**Problem:** Which lines of the records contain "pixels"? Collect every one of them.

[Given data Boundary: Start]

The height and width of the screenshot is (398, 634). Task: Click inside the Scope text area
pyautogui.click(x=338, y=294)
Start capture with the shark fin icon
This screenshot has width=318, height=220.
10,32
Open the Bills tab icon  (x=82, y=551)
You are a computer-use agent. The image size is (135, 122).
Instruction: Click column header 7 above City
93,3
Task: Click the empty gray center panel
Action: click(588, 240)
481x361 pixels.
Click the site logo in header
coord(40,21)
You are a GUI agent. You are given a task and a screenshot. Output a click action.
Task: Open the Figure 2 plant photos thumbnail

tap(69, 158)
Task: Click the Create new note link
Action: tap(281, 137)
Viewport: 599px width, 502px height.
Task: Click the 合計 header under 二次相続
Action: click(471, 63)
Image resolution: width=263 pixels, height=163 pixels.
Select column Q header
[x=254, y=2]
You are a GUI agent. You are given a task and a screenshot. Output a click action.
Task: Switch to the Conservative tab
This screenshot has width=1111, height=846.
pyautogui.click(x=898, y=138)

[Given data Boundary: End]
[Given data Boundary: Start]

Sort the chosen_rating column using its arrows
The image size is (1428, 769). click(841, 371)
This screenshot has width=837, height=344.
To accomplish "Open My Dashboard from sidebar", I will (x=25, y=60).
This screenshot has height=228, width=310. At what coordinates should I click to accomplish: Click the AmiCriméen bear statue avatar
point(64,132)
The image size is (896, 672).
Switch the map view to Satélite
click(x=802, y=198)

[Given data Boundary: End]

**Response area:**
481x361 pixels.
Image resolution: width=263 pixels, height=163 pixels.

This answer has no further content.